Chociaż nie. Wróć. Konwencja wzięła sobie wolne. Zły Czarnoksiężnik nie spalił wioski. Nie pozabijał jej mieszkańców. Nie pozamieniał ich w bezmyślne zombi. Nie porwał wszystkich kobiet aby później przeprowadzać na nich standardowo mroczne eksperymenta, do których zawsze potrzebne jest sporo łańcuchów i pejczyk.
Nie.
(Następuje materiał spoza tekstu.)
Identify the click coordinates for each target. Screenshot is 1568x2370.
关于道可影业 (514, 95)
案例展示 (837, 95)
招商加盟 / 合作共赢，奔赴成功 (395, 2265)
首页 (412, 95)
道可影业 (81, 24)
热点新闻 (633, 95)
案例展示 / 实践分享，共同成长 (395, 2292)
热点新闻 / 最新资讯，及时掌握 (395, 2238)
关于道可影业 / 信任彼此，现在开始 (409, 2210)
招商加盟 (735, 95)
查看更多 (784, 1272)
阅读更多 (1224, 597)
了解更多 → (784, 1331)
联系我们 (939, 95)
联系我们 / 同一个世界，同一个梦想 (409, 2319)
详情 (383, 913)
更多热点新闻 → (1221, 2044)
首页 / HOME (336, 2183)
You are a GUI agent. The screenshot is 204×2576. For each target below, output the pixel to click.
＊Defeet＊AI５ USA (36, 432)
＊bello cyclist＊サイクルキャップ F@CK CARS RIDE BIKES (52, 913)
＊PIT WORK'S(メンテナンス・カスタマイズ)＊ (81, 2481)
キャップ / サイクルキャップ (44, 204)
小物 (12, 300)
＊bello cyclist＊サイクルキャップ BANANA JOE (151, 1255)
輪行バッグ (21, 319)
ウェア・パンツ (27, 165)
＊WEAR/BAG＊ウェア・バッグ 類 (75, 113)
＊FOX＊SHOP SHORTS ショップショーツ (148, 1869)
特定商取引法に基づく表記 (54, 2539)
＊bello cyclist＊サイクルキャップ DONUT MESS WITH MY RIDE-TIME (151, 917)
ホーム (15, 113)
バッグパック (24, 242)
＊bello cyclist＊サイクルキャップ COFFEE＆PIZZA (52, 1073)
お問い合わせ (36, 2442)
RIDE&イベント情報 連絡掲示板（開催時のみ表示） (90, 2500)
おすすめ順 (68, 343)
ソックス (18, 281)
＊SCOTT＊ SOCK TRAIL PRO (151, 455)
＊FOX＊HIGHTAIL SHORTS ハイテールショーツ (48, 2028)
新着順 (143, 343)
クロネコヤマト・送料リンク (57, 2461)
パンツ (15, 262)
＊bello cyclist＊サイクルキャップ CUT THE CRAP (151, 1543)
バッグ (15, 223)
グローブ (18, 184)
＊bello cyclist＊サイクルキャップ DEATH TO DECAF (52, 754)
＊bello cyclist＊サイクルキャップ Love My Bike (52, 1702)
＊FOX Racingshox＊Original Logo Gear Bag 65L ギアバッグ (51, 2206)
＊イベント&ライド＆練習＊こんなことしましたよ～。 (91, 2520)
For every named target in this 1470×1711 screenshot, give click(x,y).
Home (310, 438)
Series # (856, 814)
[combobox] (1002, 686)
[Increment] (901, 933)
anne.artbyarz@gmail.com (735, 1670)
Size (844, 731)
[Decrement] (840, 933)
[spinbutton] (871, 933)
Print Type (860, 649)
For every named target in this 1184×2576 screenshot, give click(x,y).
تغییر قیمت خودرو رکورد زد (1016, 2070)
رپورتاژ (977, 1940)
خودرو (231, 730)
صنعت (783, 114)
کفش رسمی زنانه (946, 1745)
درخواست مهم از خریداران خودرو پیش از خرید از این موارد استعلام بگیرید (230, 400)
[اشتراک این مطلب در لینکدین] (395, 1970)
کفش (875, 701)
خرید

Po prostu postawił swoją mroczną, obsydianową wieżę - a budować to on umiał! - i zaoferował lokalnemu starszemu współpracę. Tak, współpracę, nie "współpracę". Z grubsza to oni mieli zapewnić mu wikt i opierunek, jednego skazanego na śmierć rocznie i pojedyncze przedmioty których zarządza, w zamian otrzymując ochronę przed wszelkiego rodzaju dzikimi bestiami - w tym poborcami podatków. Oczywiście, alternatywa istniała, ale aby ją przedstawić wystarczyłoby urwać dramatycznie głos po "istniała..."
I co miał starszy zrobić? No, zgodził się oczywiście!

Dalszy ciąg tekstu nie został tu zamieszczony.